> **THE TASK**
Starting with the line that contains "Viewport: 569px width, 370px height.", copy every remaining line of the data below exactly, the last one included.

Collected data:
####################

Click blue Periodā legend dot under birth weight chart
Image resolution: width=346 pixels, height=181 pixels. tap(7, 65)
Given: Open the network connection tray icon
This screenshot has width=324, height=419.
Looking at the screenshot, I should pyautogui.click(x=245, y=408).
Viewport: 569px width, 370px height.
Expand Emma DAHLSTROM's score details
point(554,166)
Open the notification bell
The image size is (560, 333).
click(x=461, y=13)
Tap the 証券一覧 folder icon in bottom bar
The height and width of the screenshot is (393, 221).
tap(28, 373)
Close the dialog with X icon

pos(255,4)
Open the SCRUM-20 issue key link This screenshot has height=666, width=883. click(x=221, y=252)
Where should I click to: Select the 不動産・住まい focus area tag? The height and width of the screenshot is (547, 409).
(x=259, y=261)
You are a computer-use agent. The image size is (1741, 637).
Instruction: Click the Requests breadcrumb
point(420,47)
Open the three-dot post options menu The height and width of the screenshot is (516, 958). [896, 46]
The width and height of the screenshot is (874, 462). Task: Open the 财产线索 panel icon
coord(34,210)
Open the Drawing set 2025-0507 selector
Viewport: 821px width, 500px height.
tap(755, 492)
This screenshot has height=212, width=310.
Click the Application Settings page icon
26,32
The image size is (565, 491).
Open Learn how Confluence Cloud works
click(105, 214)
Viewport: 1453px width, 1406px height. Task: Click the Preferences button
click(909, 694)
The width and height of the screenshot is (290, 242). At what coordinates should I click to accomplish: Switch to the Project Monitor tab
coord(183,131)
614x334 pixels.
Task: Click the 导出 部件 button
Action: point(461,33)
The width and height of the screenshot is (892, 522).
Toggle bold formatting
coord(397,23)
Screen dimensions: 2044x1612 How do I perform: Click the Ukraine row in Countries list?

####################

> **REPLY TO THE TASK**
Viewport: 569px width, 370px height.
Expand Emma DAHLSTROM's score details
point(554,166)
Open the notification bell
The image size is (560, 333).
click(x=461, y=13)
Tap the 証券一覧 folder icon in bottom bar
The height and width of the screenshot is (393, 221).
tap(28, 373)
Close the dialog with X icon

pos(255,4)
Open the SCRUM-20 issue key link This screenshot has height=666, width=883. click(x=221, y=252)
Where should I click to: Select the 不動産・住まい focus area tag? The height and width of the screenshot is (547, 409).
(x=259, y=261)
You are a computer-use agent. The image size is (1741, 637).
Instruction: Click the Requests breadcrumb
point(420,47)
Open the three-dot post options menu The height and width of the screenshot is (516, 958). [896, 46]
The width and height of the screenshot is (874, 462). Task: Open the 财产线索 panel icon
coord(34,210)
Open the Drawing set 2025-0507 selector
Viewport: 821px width, 500px height.
tap(755, 492)
This screenshot has height=212, width=310.
Click the Application Settings page icon
26,32
The image size is (565, 491).
Open Learn how Confluence Cloud works
click(105, 214)
Viewport: 1453px width, 1406px height. Task: Click the Preferences button
click(909, 694)
The width and height of the screenshot is (290, 242). At what coordinates should I click to accomplish: Switch to the Project Monitor tab
coord(183,131)
614x334 pixels.
Task: Click the 导出 部件 button
Action: point(461,33)
The width and height of the screenshot is (892, 522).
Toggle bold formatting
coord(397,23)
Screen dimensions: 2044x1612 How do I perform: Click the Ukraine row in Countries list?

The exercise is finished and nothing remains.